* BEGIN RECORD EXCERPTS *

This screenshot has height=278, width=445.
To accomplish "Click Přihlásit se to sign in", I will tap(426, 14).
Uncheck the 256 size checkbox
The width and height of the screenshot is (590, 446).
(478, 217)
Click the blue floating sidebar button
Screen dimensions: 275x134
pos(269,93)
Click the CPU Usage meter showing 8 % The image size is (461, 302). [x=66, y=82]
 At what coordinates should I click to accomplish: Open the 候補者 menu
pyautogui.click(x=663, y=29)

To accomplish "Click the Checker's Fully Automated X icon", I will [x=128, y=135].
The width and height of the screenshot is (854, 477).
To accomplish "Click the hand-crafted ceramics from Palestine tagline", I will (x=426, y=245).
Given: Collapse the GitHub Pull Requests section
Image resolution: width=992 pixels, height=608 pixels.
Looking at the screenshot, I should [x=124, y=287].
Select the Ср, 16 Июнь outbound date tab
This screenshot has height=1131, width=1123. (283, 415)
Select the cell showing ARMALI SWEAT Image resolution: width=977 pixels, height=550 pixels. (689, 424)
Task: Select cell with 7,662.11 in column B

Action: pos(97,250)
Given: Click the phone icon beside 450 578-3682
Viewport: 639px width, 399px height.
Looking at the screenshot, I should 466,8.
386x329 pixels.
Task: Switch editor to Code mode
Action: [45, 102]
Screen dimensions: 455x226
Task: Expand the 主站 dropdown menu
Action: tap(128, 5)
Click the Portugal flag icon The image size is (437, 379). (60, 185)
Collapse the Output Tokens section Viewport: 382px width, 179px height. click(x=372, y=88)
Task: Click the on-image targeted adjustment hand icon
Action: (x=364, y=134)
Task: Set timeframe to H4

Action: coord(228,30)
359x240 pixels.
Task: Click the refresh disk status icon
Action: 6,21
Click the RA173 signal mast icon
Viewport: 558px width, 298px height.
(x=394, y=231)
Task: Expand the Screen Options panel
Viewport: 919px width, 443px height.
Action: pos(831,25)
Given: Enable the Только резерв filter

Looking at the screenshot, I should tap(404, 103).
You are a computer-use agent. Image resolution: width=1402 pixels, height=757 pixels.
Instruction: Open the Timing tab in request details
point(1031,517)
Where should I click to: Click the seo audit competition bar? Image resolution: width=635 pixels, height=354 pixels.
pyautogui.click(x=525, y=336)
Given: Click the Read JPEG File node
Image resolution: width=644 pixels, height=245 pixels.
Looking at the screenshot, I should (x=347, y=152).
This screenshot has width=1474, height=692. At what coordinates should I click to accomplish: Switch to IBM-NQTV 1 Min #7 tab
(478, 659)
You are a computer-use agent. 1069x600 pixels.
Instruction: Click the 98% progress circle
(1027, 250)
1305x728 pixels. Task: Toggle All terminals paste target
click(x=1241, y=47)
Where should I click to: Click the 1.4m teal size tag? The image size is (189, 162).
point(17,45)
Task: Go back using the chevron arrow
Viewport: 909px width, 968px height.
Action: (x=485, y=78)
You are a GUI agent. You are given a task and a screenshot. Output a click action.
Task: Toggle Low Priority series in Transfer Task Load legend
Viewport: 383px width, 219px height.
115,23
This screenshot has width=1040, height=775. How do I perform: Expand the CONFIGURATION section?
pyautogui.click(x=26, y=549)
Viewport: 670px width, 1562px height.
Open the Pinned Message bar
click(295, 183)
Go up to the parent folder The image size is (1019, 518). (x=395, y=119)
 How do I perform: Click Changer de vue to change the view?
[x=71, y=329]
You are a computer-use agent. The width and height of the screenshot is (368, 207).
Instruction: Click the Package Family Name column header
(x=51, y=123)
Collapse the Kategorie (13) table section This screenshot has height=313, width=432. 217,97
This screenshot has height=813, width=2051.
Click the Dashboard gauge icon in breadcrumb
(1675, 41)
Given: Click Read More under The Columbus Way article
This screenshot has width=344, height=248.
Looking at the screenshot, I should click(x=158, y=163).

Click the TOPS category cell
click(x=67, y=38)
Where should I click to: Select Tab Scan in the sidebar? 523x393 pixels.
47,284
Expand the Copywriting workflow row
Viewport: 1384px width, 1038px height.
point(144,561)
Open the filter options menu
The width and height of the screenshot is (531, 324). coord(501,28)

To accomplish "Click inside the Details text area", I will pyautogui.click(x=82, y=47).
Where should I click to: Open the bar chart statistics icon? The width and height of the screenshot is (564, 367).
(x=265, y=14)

* END RECORD EXCERPTS *

DIRECTIONS: Rewrite the rows above as a numbered list, omitting every blank line.

CORRECT ANSWER:
1. This screenshot has height=278, width=445.
2. To accomplish "Click Přihlásit se to sign in", I will tap(426, 14).
3. Uncheck the 256 size checkbox
4. The width and height of the screenshot is (590, 446).
5. (478, 217)
6. Click the blue floating sidebar button
7. Screen dimensions: 275x134
8. pos(269,93)
9. Click the CPU Usage meter showing 8 % The image size is (461, 302). [x=66, y=82]
10.  At what coordinates should I click to accomplish: Open the 候補者 menu
11. pyautogui.click(x=663, y=29)
12. To accomplish "Click the Checker's Fully Automated X icon", I will [x=128, y=135].
13. The width and height of the screenshot is (854, 477).
14. To accomplish "Click the hand-crafted ceramics from Palestine tagline", I will (x=426, y=245).
15. Given: Collapse the GitHub Pull Requests section
16. Image resolution: width=992 pixels, height=608 pixels.
17. Looking at the screenshot, I should [x=124, y=287].
18. Select the Ср, 16 Июнь outbound date tab
19. This screenshot has height=1131, width=1123. (283, 415)
20. Select the cell showing ARMALI SWEAT Image resolution: width=977 pixels, height=550 pixels. (689, 424)
21. Task: Select cell with 7,662.11 in column B
22. Action: pos(97,250)
23. Given: Click the phone icon beside 450 578-3682
24. Viewport: 639px width, 399px height.
25. Looking at the screenshot, I should 466,8.
26. 386x329 pixels.
27. Task: Switch editor to Code mode
28. Action: [45, 102]
29. Screen dimensions: 455x226
30. Task: Expand the 主站 dropdown menu
31. Action: tap(128, 5)
32. Click the Portugal flag icon The image size is (437, 379). (60, 185)
33. Collapse the Output Tokens section Viewport: 382px width, 179px height. click(x=372, y=88)
34. Task: Click the on-image targeted adjustment hand icon
35. Action: (x=364, y=134)
36. Task: Set timeframe to H4
37. Action: coord(228,30)
38. 359x240 pixels.
39. Task: Click the refresh disk status icon
40. Action: 6,21
41. Click the RA173 signal mast icon
42. Viewport: 558px width, 298px height.
43. (x=394, y=231)
44. Task: Expand the Screen Options panel
45. Viewport: 919px width, 443px height.
46. Action: pos(831,25)
47. Given: Enable the Только резерв filter
48. Looking at the screenshot, I should tap(404, 103).
49. You are a computer-use agent. Image resolution: width=1402 pixels, height=757 pixels.
50. Instruction: Open the Timing tab in request details
51. point(1031,517)
52. Where should I click to: Click the seo audit competition bar? Image resolution: width=635 pixels, height=354 pixels.
53. pyautogui.click(x=525, y=336)
54. Given: Click the Read JPEG File node
55. Image resolution: width=644 pixels, height=245 pixels.
56. Looking at the screenshot, I should (x=347, y=152).
57. This screenshot has width=1474, height=692. At what coordinates should I click to accomplish: Switch to IBM-NQTV 1 Min #7 tab
58. (478, 659)
59. You are a computer-use agent. 1069x600 pixels.
60. Instruction: Click the 98% progress circle
61. (1027, 250)
62. 1305x728 pixels. Task: Toggle All terminals paste target
63. click(x=1241, y=47)
64. Where should I click to: Click the 1.4m teal size tag? The image size is (189, 162).
65. point(17,45)
66. Task: Go back using the chevron arrow
67. Viewport: 909px width, 968px height.
68. Action: (x=485, y=78)
69. You are a GUI agent. You are given a task and a screenshot. Output a click action.
70. Task: Toggle Low Priority series in Transfer Task Load legend
71. Viewport: 383px width, 219px height.
72. 115,23
73. This screenshot has width=1040, height=775. How do I perform: Expand the CONFIGURATION section?
74. pyautogui.click(x=26, y=549)
75. Viewport: 670px width, 1562px height.
76. Open the Pinned Message bar
77. click(295, 183)
78. Go up to the parent folder The image size is (1019, 518). (x=395, y=119)
79.  How do I perform: Click Changer de vue to change the view?
80. [x=71, y=329]
81. You are a computer-use agent. The width and height of the screenshot is (368, 207).
82. Instruction: Click the Package Family Name column header
83. (x=51, y=123)
84. Collapse the Kategorie (13) table section This screenshot has height=313, width=432. 217,97
85. This screenshot has height=813, width=2051.
86. Click the Dashboard gauge icon in breadcrumb
87. (1675, 41)
88. Given: Click Read More under The Columbus Way article
89. This screenshot has width=344, height=248.
90. Looking at the screenshot, I should click(x=158, y=163).
91. Click the TOPS category cell
92. click(x=67, y=38)
93. Where should I click to: Select Tab Scan in the sidebar? 523x393 pixels.
94. 47,284
95. Expand the Copywriting workflow row
96. Viewport: 1384px width, 1038px height.
97. point(144,561)
98. Open the filter options menu
99. The width and height of the screenshot is (531, 324). coord(501,28)
100. To accomplish "Click inside the Details text area", I will pyautogui.click(x=82, y=47).
101. Where should I click to: Open the bar chart statistics icon? The width and height of the screenshot is (564, 367).
102. (x=265, y=14)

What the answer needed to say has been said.